Convert every line of the data below into a JSON list of strings, with each line as its own string and blank lines left out.
○ ○ ○ ○ ○
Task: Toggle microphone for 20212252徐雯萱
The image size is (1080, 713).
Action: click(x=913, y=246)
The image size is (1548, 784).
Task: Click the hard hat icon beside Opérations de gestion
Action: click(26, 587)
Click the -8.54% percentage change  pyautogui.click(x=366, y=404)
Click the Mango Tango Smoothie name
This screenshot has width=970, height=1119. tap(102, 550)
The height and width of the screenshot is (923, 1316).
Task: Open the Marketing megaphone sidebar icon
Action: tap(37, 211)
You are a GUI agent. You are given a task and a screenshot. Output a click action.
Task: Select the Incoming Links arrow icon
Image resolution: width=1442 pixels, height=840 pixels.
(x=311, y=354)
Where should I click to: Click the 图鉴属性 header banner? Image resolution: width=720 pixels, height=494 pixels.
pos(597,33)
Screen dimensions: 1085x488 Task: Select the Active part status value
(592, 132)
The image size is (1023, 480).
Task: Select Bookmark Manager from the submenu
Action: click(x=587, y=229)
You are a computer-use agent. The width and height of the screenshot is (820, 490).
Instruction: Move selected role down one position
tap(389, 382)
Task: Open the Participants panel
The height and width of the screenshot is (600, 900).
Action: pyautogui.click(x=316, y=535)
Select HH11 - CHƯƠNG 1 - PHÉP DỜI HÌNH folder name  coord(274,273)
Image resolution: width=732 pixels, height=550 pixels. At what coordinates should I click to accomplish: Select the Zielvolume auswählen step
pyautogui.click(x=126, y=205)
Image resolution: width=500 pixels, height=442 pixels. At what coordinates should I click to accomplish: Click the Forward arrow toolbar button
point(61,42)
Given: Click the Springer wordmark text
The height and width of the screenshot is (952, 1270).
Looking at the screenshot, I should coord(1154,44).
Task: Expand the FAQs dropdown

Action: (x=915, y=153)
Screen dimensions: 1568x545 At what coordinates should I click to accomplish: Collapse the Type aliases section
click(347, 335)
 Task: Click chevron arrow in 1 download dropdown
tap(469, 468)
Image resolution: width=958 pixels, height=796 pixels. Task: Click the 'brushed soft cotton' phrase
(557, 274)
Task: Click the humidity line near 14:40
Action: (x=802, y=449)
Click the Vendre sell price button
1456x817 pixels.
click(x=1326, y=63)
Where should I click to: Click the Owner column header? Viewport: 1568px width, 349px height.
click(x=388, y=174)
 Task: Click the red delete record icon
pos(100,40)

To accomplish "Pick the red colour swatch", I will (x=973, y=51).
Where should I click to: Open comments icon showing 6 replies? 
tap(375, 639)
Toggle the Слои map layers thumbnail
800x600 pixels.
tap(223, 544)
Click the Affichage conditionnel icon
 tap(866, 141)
○ ○ ○ ○ ○
▶ **WRITTEN ANSWER**
[
  "Task: Toggle microphone for 20212252徐雯萱",
  "The image size is (1080, 713).",
  "Action: click(x=913, y=246)",
  "The image size is (1548, 784).",
  "Task: Click the hard hat icon beside Opérations de gestion",
  "Action: click(26, 587)",
  "Click the -8.54% percentage change  pyautogui.click(x=366, y=404)",
  "Click the Mango Tango Smoothie name",
  "This screenshot has width=970, height=1119. tap(102, 550)",
  "The height and width of the screenshot is (923, 1316).",
  "Task: Open the Marketing megaphone sidebar icon",
  "Action: tap(37, 211)",
  "You are a GUI agent. You are given a task and a screenshot. Output a click action.",
  "Task: Select the Incoming Links arrow icon",
  "Image resolution: width=1442 pixels, height=840 pixels.",
  "(x=311, y=354)",
  "Where should I click to: Click the 图鉴属性 header banner? Image resolution: width=720 pixels, height=494 pixels.",
  "pos(597,33)",
  "Screen dimensions: 1085x488 Task: Select the Active part status value",
  "(592, 132)",
  "The image size is (1023, 480).",
  "Task: Select Bookmark Manager from the submenu",
  "Action: click(x=587, y=229)",
  "You are a computer-use agent. The width and height of the screenshot is (820, 490).",
  "Instruction: Move selected role down one position",
  "tap(389, 382)",
  "Task: Open the Participants panel",
  "The height and width of the screenshot is (600, 900).",
  "Action: pyautogui.click(x=316, y=535)",
  "Select HH11 - CHƯƠNG 1 - PHÉP DỜI HÌNH folder name  coord(274,273)",
  "Image resolution: width=732 pixels, height=550 pixels. At what coordinates should I click to accomplish: Select the Zielvolume auswählen step",
  "pyautogui.click(x=126, y=205)",
  "Image resolution: width=500 pixels, height=442 pixels. At what coordinates should I click to accomplish: Click the Forward arrow toolbar button",
  "point(61,42)",
  "Given: Click the Springer wordmark text",
  "The height and width of the screenshot is (952, 1270).",
  "Looking at the screenshot, I should coord(1154,44).",
  "Task: Expand the FAQs dropdown",
  "Action: (x=915, y=153)",
  "Screen dimensions: 1568x545 At what coordinates should I click to accomplish: Collapse the Type aliases section",
  "click(347, 335)",
  " Task: Click chevron arrow in 1 download dropdown",
  "tap(469, 468)",
  "Image resolution: width=958 pixels, height=796 pixels. Task: Click the 'brushed soft cotton' phrase",
  "(557, 274)",
  "Task: Click the humidity line near 14:40",
  "Action: (x=802, y=449)",
  "Click the Vendre sell price button",
  "1456x817 pixels.",
  "click(x=1326, y=63)",
  "Where should I click to: Click the Owner column header? Viewport: 1568px width, 349px height.",
  "click(x=388, y=174)",
  " Task: Click the red delete record icon",
  "pos(100,40)",
  "To accomplish \"Pick the red colour swatch\", I will (x=973, y=51).",
  "Where should I click to: Open comments icon showing 6 replies? ",
  "tap(375, 639)",
  "Toggle the Слои map layers thumbnail",
  "800x600 pixels.",
  "tap(223, 544)",
  "Click the Affichage conditionnel icon",
  " tap(866, 141)"
]